**PROVIDED MATERIAL**:
________

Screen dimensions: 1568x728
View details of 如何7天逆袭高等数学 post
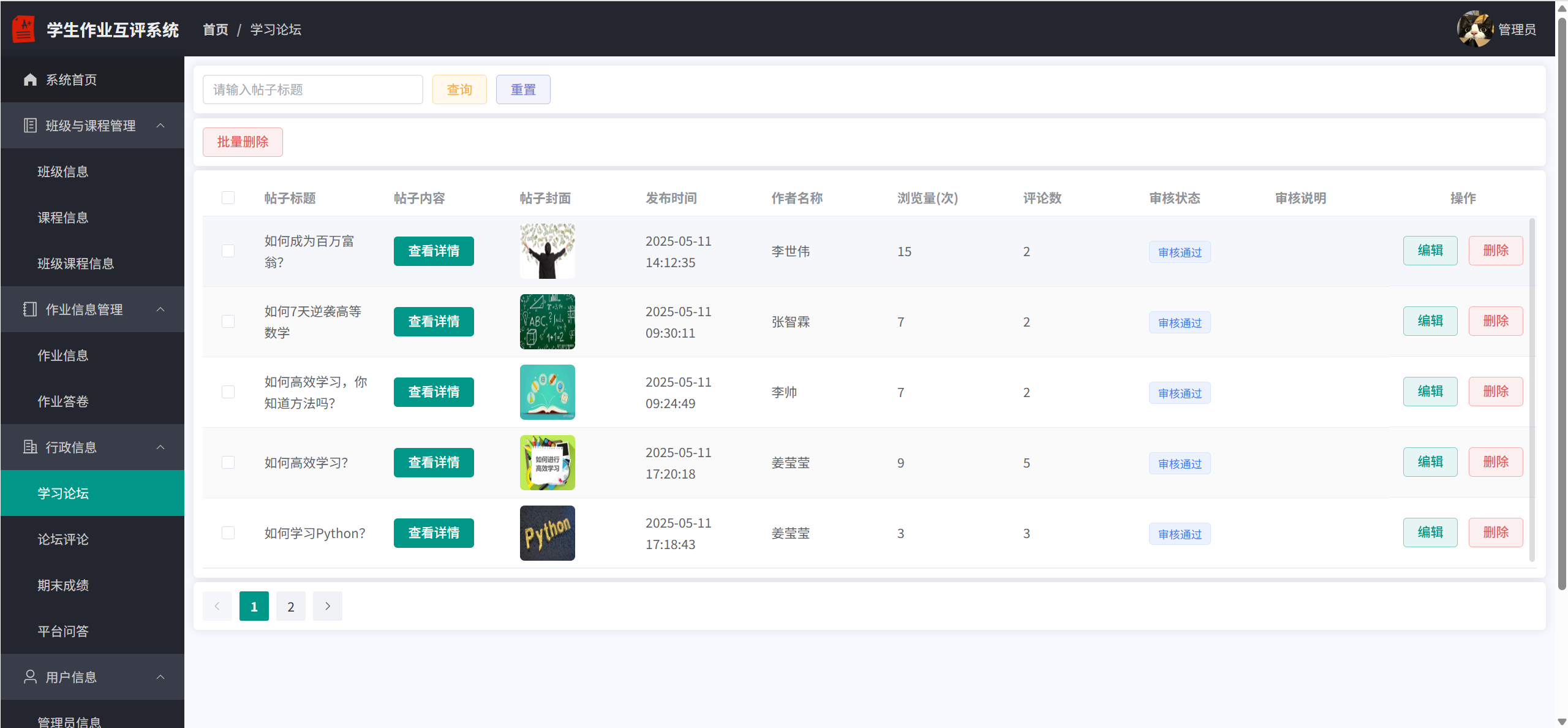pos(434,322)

________

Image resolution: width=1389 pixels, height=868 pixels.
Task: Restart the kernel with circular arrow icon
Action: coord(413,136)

________

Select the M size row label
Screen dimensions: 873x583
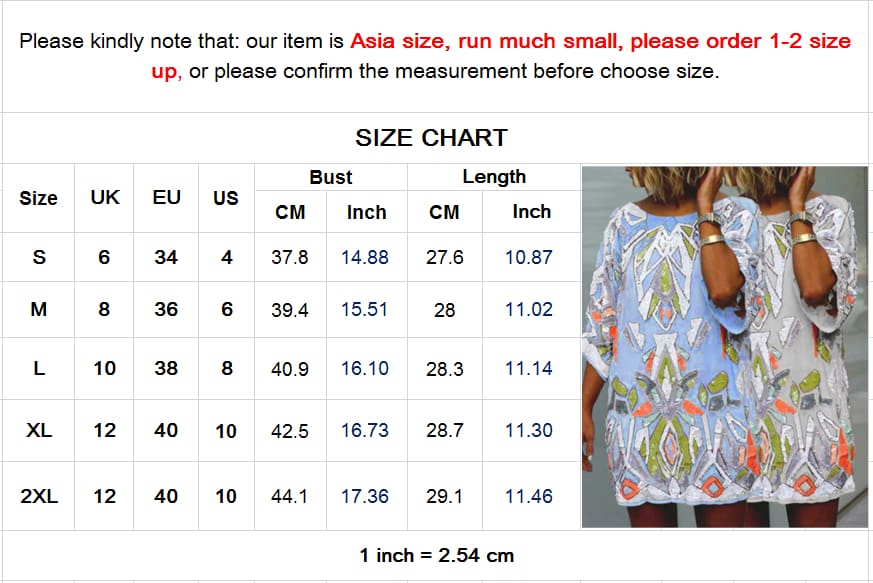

________

**EXERCISE INSTRUCTIONS**:
Repeat word for word the lines from the line with "Screen dimensions: 1568x728" to the line with "pos(434,322)", both included, and leave the pictures out.

**ANSWER FOR THE TASK**:
Screen dimensions: 1568x728
View details of 如何7天逆袭高等数学 post
pos(434,322)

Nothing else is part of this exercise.